*** Given information ***
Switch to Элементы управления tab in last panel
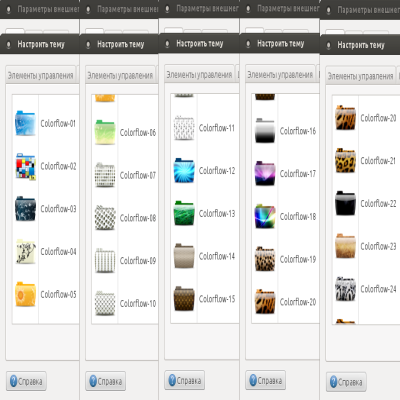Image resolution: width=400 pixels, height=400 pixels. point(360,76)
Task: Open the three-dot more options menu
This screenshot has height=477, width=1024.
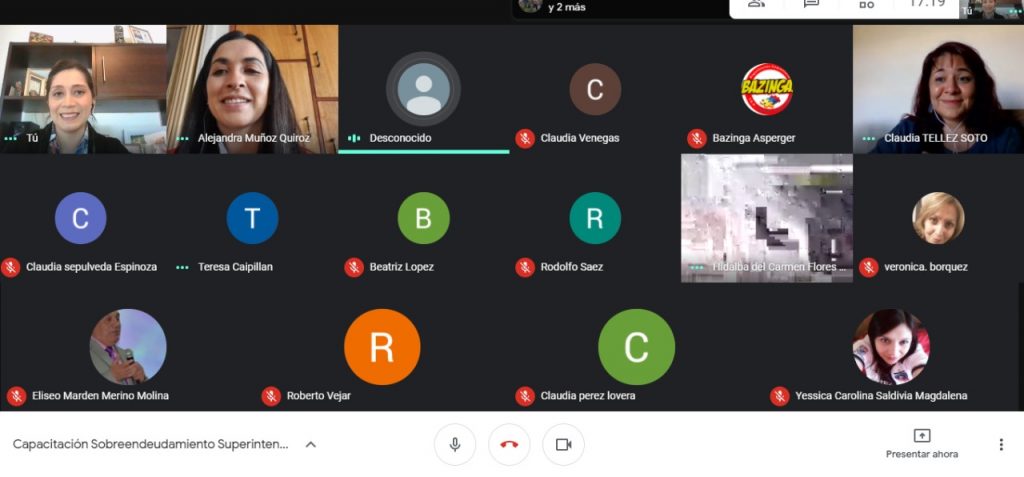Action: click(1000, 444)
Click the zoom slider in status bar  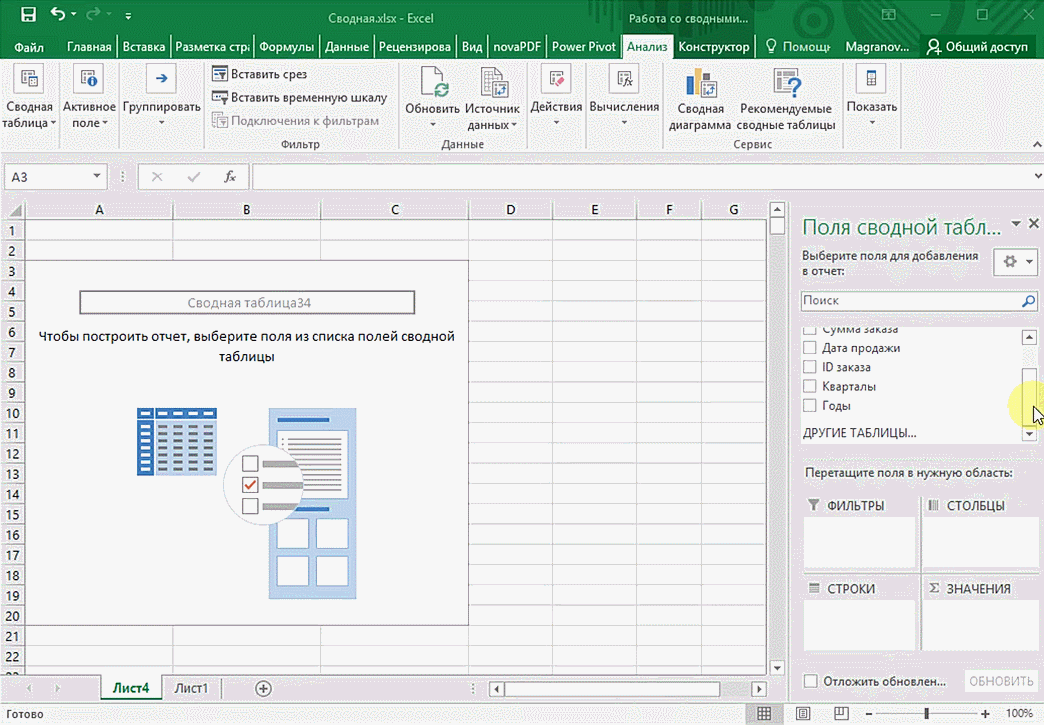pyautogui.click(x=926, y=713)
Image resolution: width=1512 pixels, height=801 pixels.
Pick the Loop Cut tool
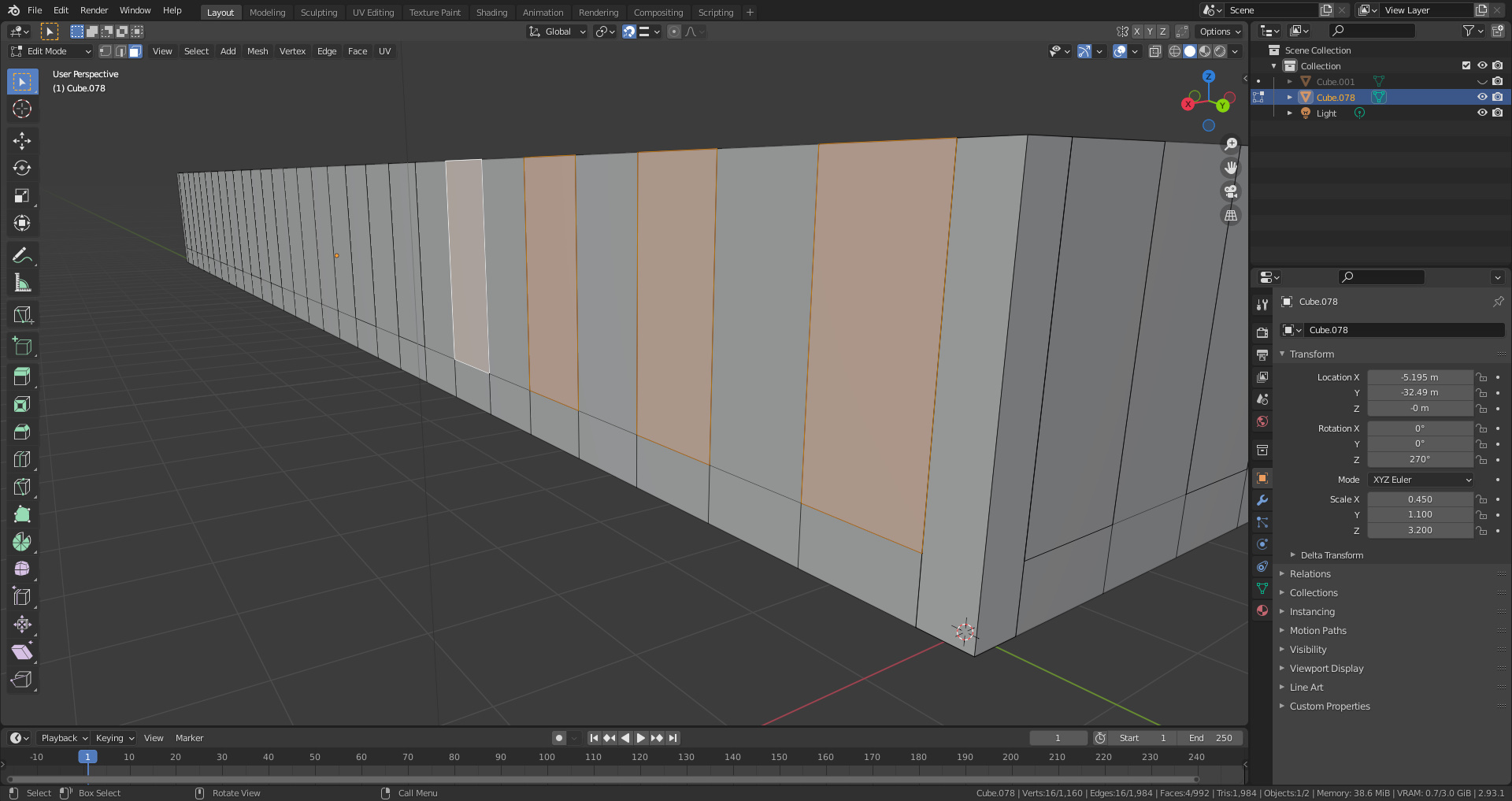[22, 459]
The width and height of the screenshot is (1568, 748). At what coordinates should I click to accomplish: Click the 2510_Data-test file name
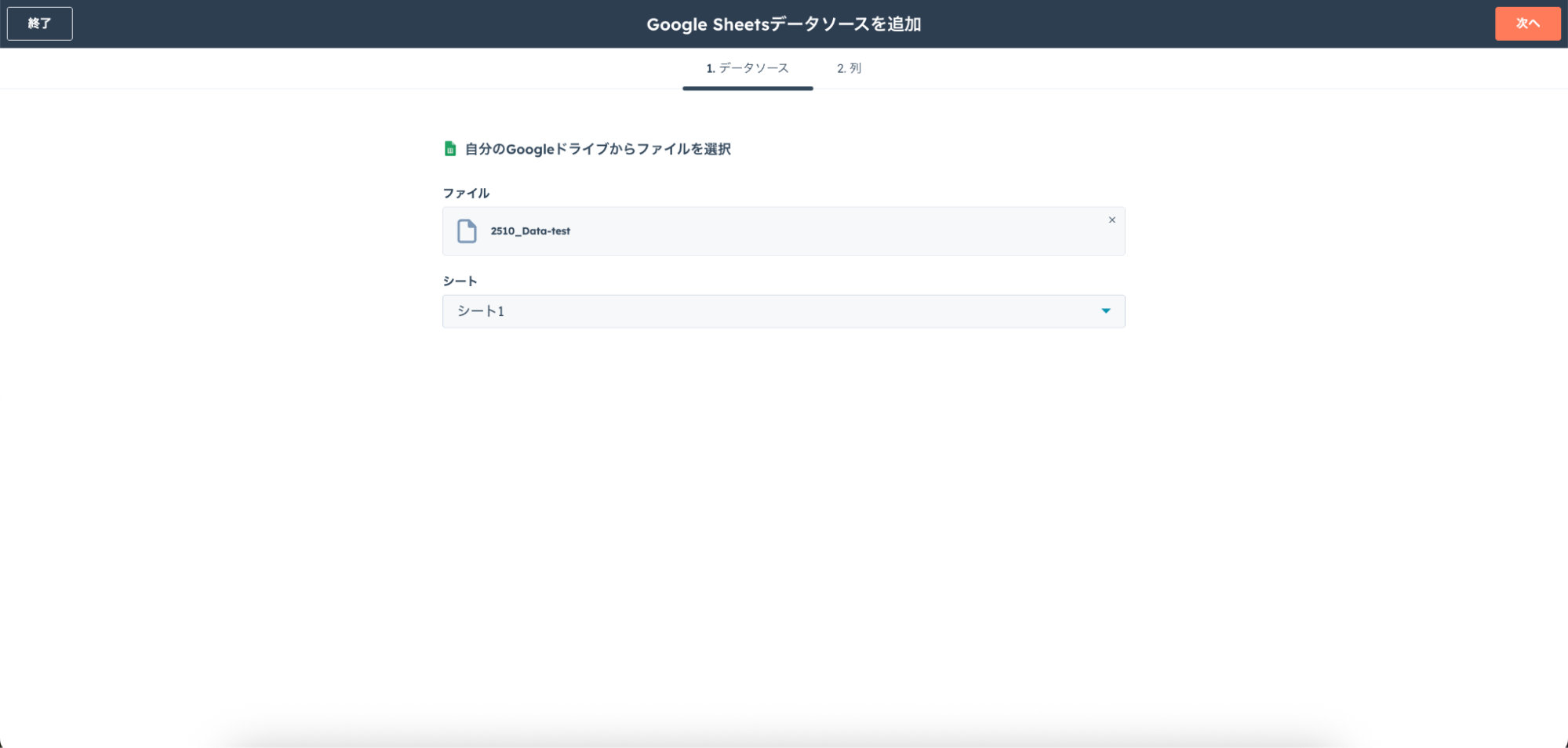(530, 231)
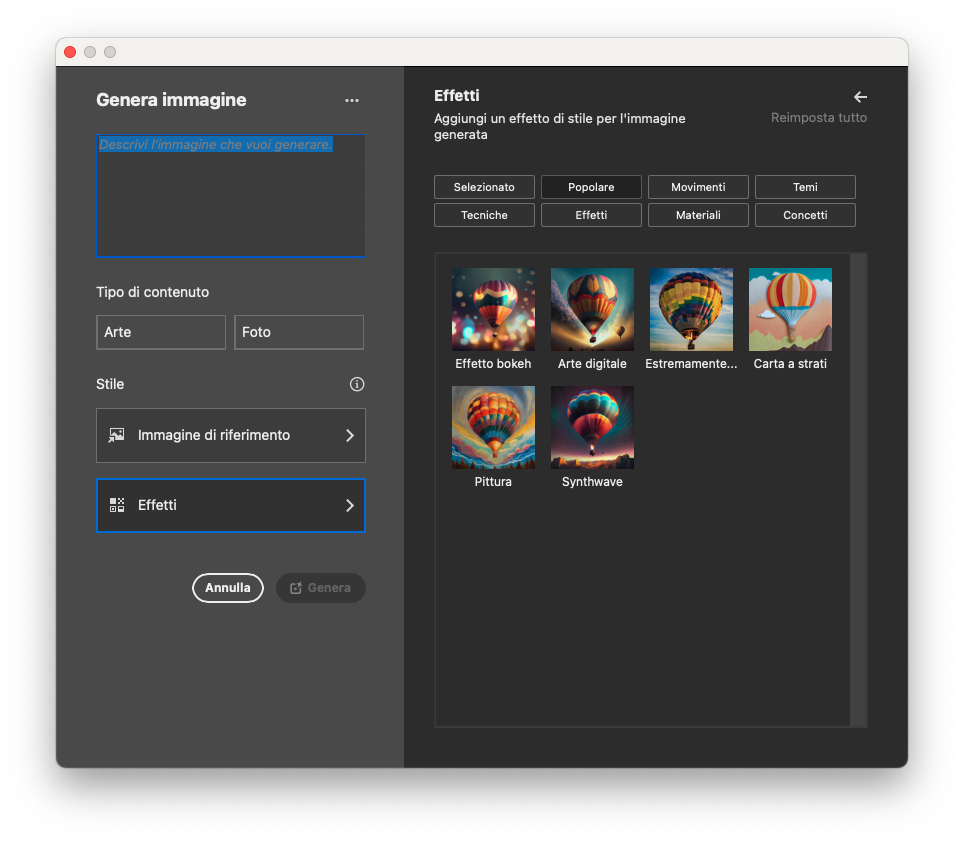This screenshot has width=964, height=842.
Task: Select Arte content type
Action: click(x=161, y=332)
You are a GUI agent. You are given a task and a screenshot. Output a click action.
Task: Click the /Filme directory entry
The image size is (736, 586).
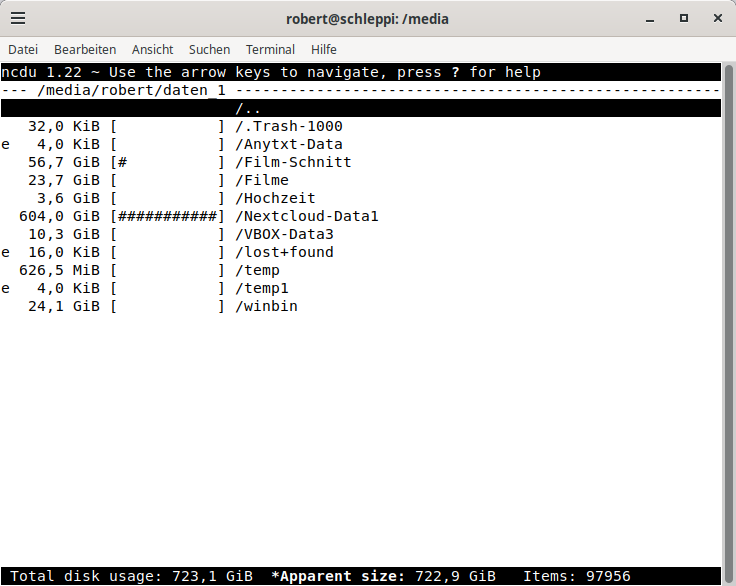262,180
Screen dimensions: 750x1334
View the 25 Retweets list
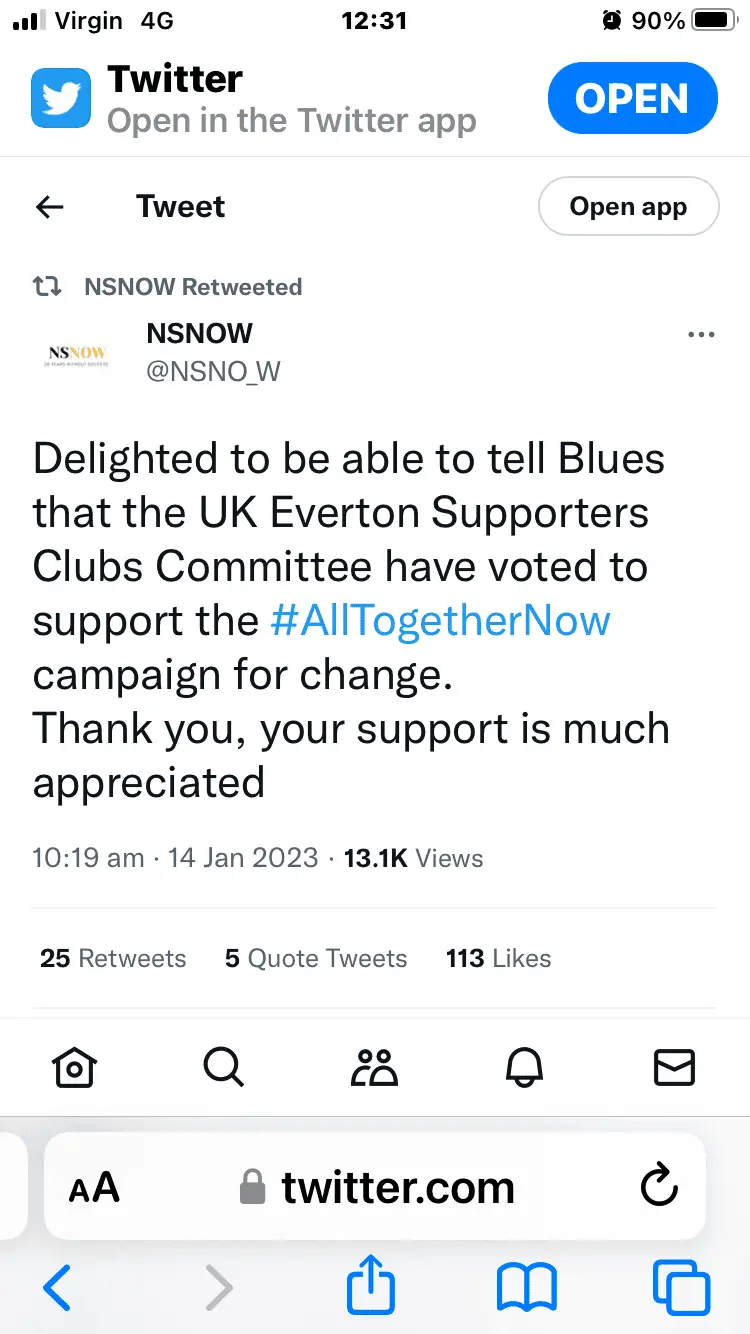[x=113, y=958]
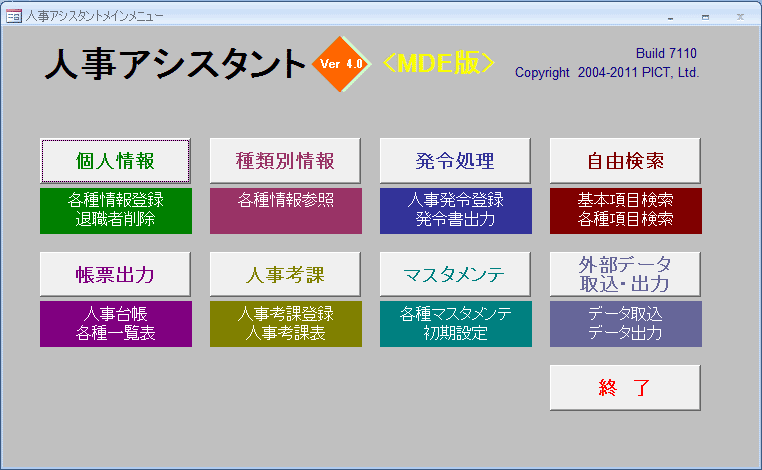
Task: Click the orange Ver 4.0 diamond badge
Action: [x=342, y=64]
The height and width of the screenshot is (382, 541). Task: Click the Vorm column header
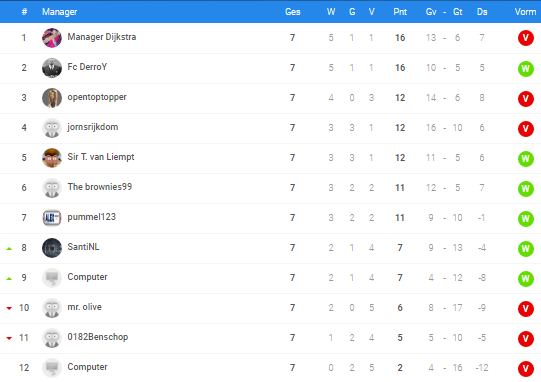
*** End of Given information ***
Exercise goal —
Your answer must be an exact copy of the lines above, from the line that contains "Task: Click the /Filme directory entry" through the final line, with no pictures in it.

Result of the task —
Task: Click the /Filme directory entry
The image size is (736, 586).
262,180
Screen dimensions: 750x1334
View the 25 Retweets list
[x=113, y=958]
Task: Click the orange Ver 4.0 diamond badge
Action: [x=342, y=64]
The height and width of the screenshot is (382, 541). Task: Click the Vorm column header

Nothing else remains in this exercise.